◆ **WHAT THIS TASK INVOLVES**:
Instruction for the data below: set down exactly the lines from the line with "Given: Open the Class dropdown" to the line with "The width and", inclusive, and no others.

◆ **DATA TO EXAMINE**:
• • • • •

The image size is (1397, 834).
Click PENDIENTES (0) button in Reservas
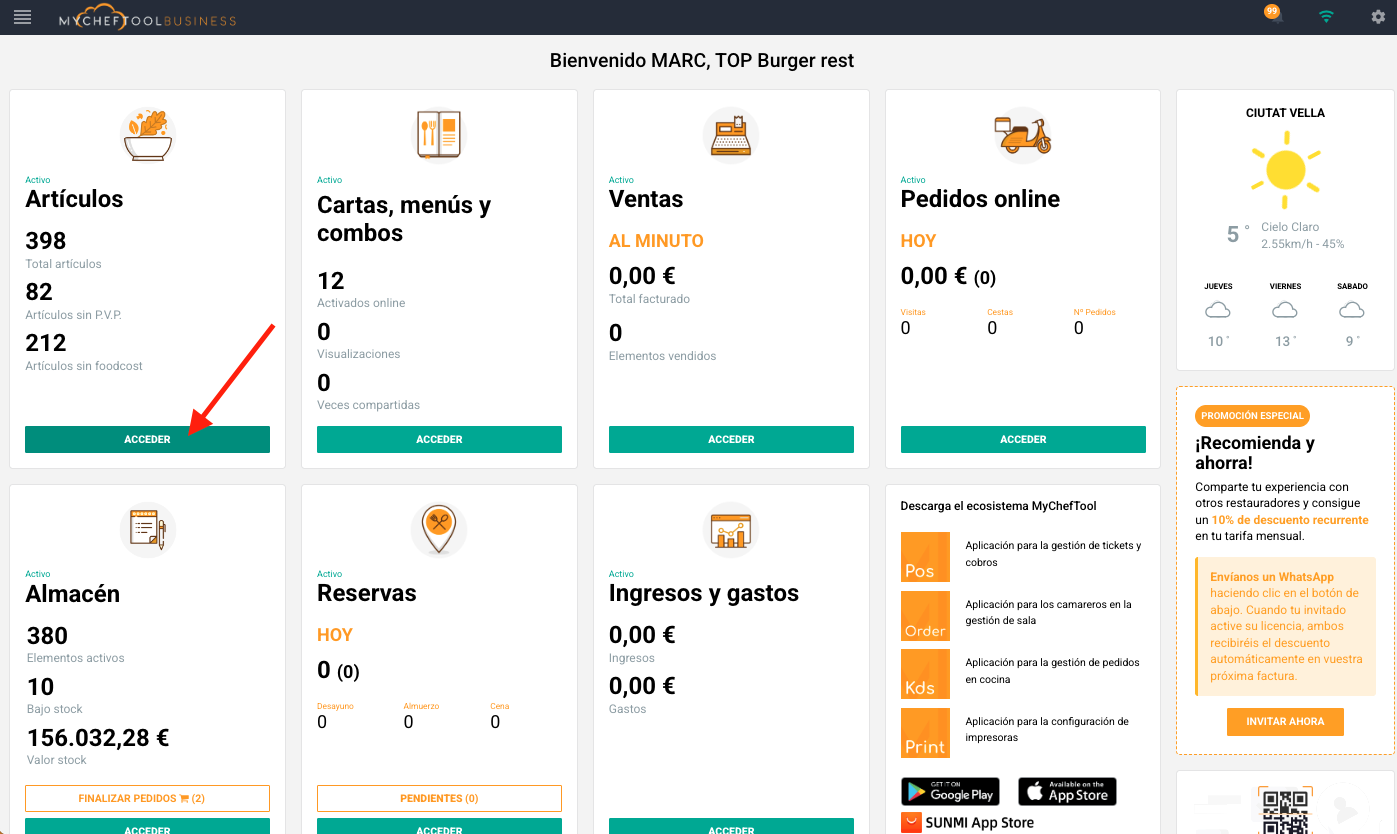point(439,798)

• • • • •

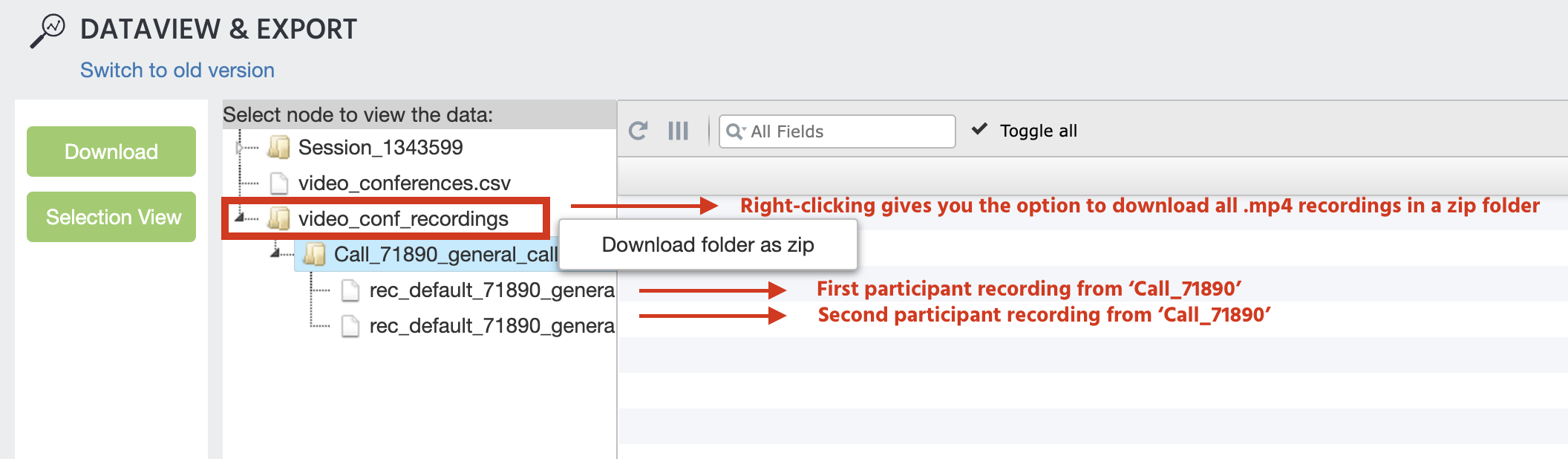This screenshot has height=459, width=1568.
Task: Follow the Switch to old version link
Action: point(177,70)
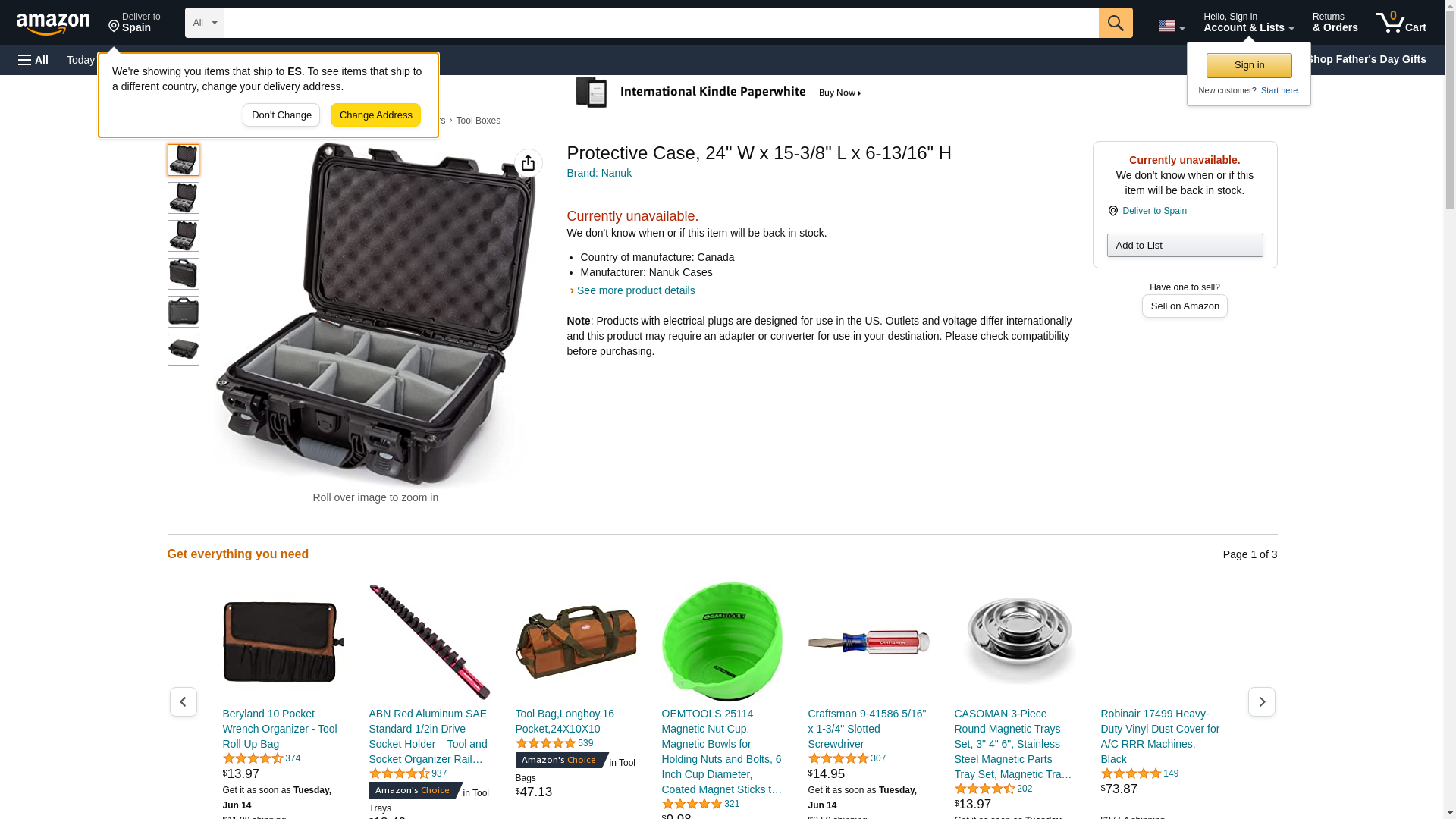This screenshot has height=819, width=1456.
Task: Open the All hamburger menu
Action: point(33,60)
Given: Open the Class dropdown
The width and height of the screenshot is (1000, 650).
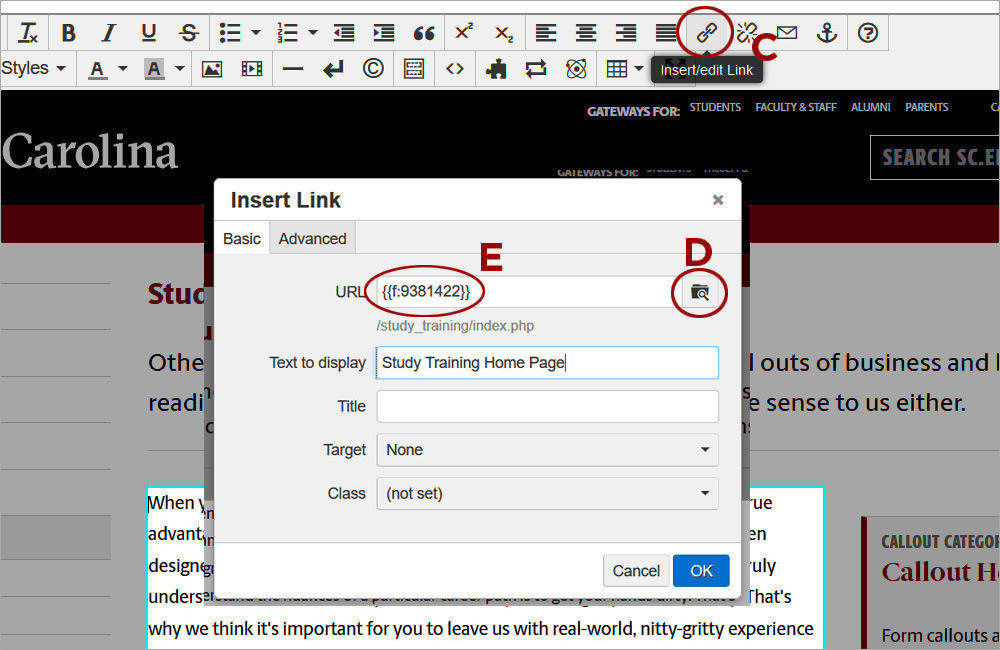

• • • • •

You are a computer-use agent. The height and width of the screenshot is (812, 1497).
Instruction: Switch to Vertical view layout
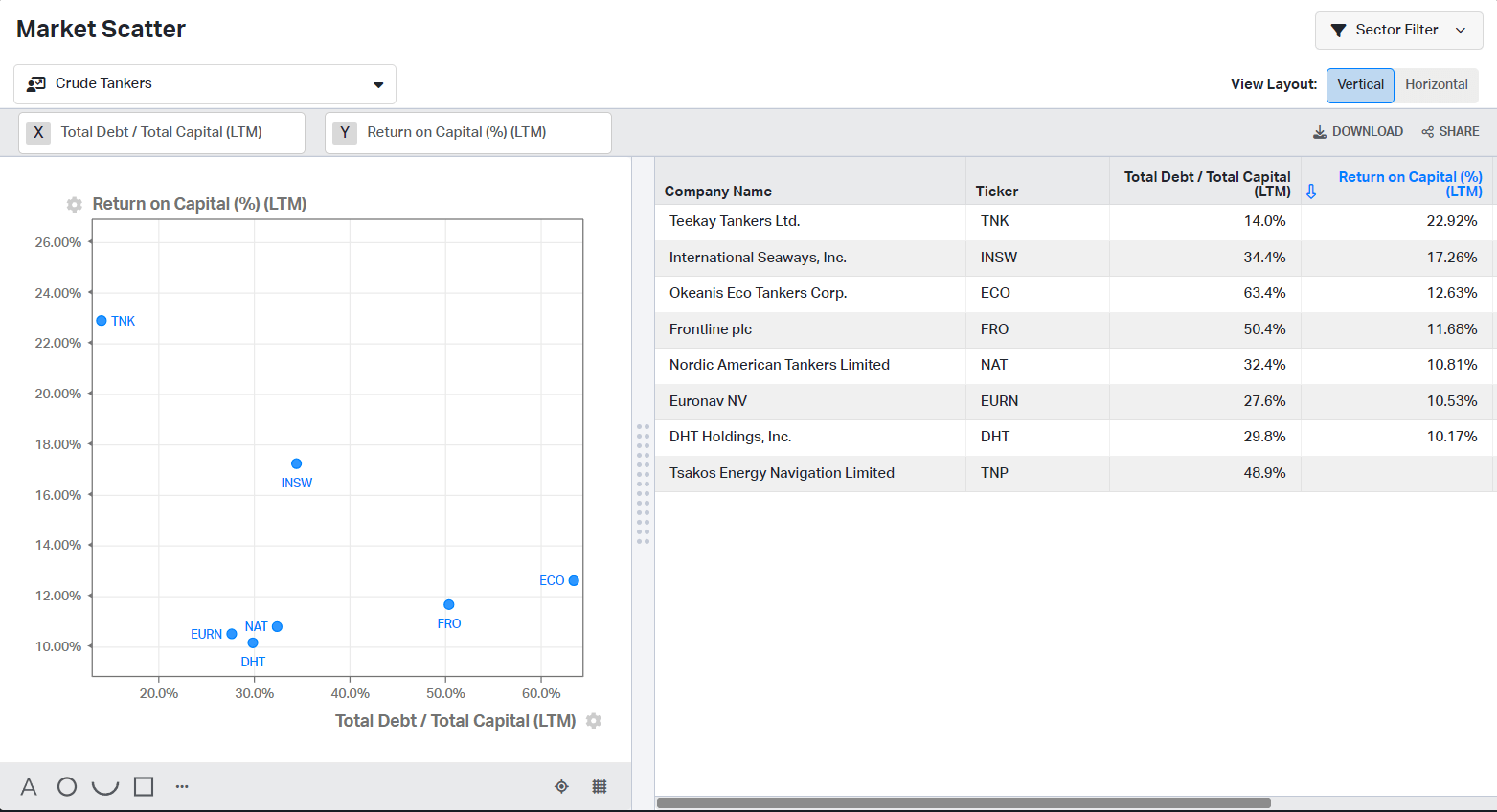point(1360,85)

• • • • •

◆ **OUTPUT**:
Given: Open the Class dropdown
The width and height of the screenshot is (1000, 650).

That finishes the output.